[Records from a collection]
*** Block opens ***

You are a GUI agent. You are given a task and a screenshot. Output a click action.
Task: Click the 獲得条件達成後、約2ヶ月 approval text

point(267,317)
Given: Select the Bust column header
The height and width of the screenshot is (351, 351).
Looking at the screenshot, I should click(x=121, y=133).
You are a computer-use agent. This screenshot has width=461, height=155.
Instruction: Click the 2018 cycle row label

*** Block closes ***
*** Block opens ***

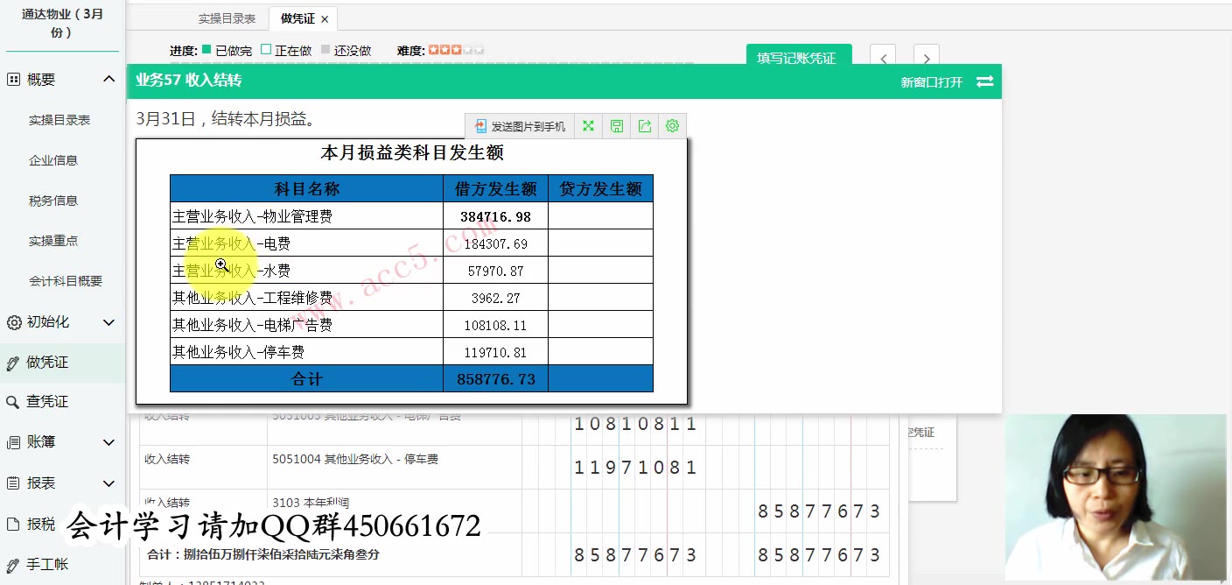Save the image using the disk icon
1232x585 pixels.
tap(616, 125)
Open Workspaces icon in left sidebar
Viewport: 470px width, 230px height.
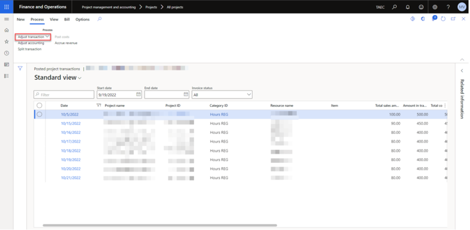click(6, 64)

*** Block closes ***

▶ _DIRECTIONS_: What is asked for is an exact copy of the lines above from the one containing "Task: Click the 獲得条件達成後、約2ヶ月 approval text" through the one containing "Instruction: Click the 2018 cycle row label", and only those.

▶ _SOLUTION BELOW_:
Task: Click the 獲得条件達成後、約2ヶ月 approval text

point(267,317)
Given: Select the Bust column header
The height and width of the screenshot is (351, 351).
Looking at the screenshot, I should click(x=121, y=133).
You are a computer-use agent. This screenshot has width=461, height=155.
Instruction: Click the 2018 cycle row label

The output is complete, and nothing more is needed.